Mother Fights Hospital's Decision to Remove Her Son's Life Support

NRL News
Page 13
April 2007
Volume 34
Issue 4

Mother Fights Hospital’s Decision to Remove Her Son’s Life Support
By Liz Townsend

As NRL News goes to press, unless another hospital will admit him or a court intervenes, Children’s Hospital of Austin will remove 16-month-old Emilio Gonzales from life support on April 10. Although his mother has specifically requested that the hospital should continue treating her son, Texas law allows doctors to override her decision and remove his ventilator.

Emilio’s mother, Catarina Gonzales, told NRL News that she holds no unrealistic expectations; she recognizes that Emilio is quite ill but she simply wants him to die naturally, not by a direct act of euthanasia by his doctors.
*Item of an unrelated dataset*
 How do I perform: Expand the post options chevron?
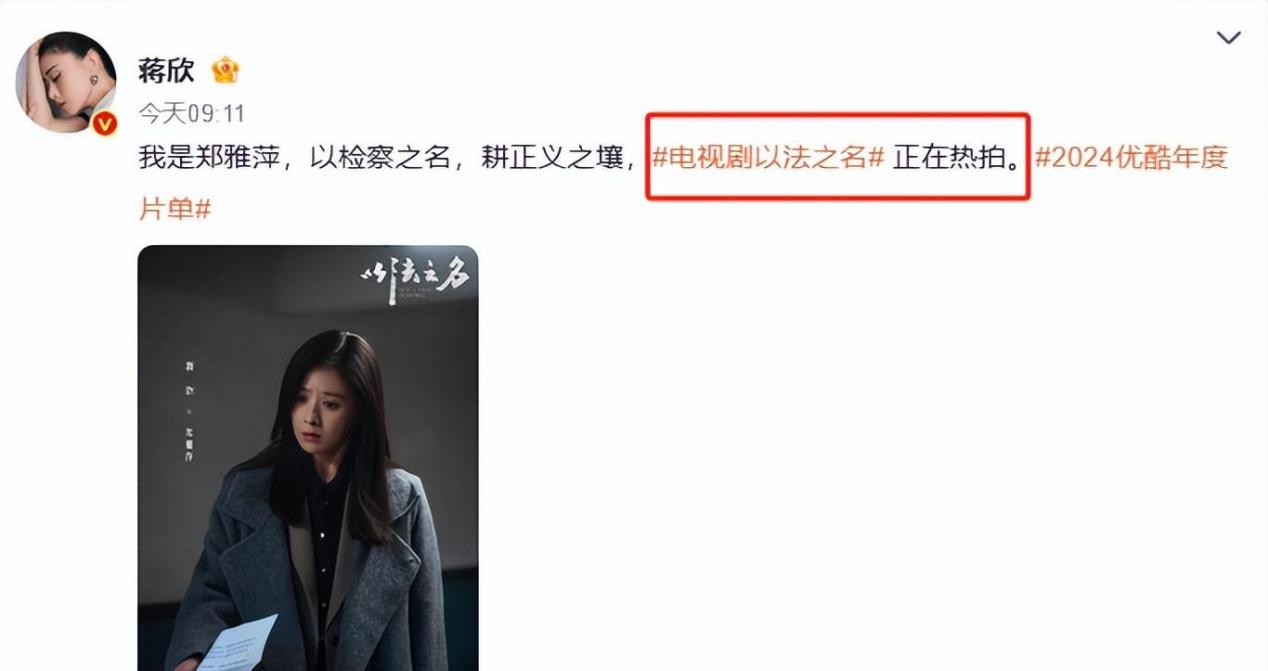[x=1228, y=38]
Although tissue and bone testing have not yielded a definitive diagnosis, Emilio is suspected to have Leigh’s disease, a disorder of the central nervous system that causes deterioration in motor skills. He has been at the hospital since December, currently breathing with the help of a ventilator (through his mouth and throat) and receiving nutrition through a nasogastric feeding tube.

“I know there’s no cure. I know my son is going to die,” said Gonzales. “But I want him to die when God calls him, not when someone pulls the plug.”

According to information found on the National Institute of Neurological Disorder and Stroke web page, people with Leigh’s disease “may live to be 6 or 7 years of age. Some have survived to their mid-teenage years.”

But doctors at Children’s Hospital have declared that further treatment for Emilio is “medically futile,” and they had originally scheduled removal of the ventilator for March 23. They contend that Emilio “is in seizures half the time and has no purposeful movement,” Michael Regier, general counsel for the Seton Family of Hospitals, told the Associated Press.

However, Gonzales insists that her son is conscious and deserves a chance to live. “He responds to my voice,” she said. “He is deaf in the left ear but can hear on his right. He opens his eyes and moves his hands and legs.”

State legislators held a press conference in conjunction with Texas Right to Life at the Capitol in Austin and invited Catarina Gonzales to attend. The purpose of the press conference was to highlight the need to change the Texas law and to put a face to the victims of this law. This press conference was held March 20, just days before the original time when treatment was slated for removal. Shortly after the news coverage of Emilio’s story, the hospital gave Gonzales more time to find an alternative facility and set a new date of April 10 for life support removal.

Texas law falls firmly on the side of the hospital. “You have control over nothing,” Gonzales’s attorney Jerri Ward told NRL News. “The hospital has total control over your body, records, and decisions.”

According to the law, passed in 1999, if doctors determine that life-sustaining treatment requested by a patient’s family is “futile,” the case is taken to a hospital ethics committee. If the committee agrees with the doctors, the family is given 10 days to find another facility and move the patient, or treatment will end.

Emilio’s plight and the plight of dozens of other victims of the law have inspired lawmakers, Texas Right to Life, disability rights advocates, and others to pursue changes to the law. State Rep. Bryan Hughes has filed a bill that would eliminate the 10-day cutoff and require treatment to continue until a transfer can be arranged.

Eleven other states require treatment pending transfer to another physician or facility. “Ten days is not long enough for a patient in these circumstances,” said Hughes, according to the AP.

“Put yourself in my position,” added Gonzales, the American-Statesman reported. “How would you feel if I was a doctor and I said, ‘Your son only has 10 days to live and if you can’t find a facility, we’re going to take him off a respirator ... Friday.’”

As of press time, no other facility has agreed to admit Emilio. If Emilio was surgically provided a tracheostomy and gastric feeding tube, he would be eligible for transfer to some pediatric long-term care facilities or for home care. Pediatric surgeons and facilities to provide these for Emilio are actively being sought.

Gonzales will continue to fight to make sure that her son is treated properly for as long as needed. “I can’t take him off [the respirator],” she told the American-Statesman. “I don’t want to take him off, and I don’t want him coming to me at night, haunting me, and me thinking I didn’t do everything I could.”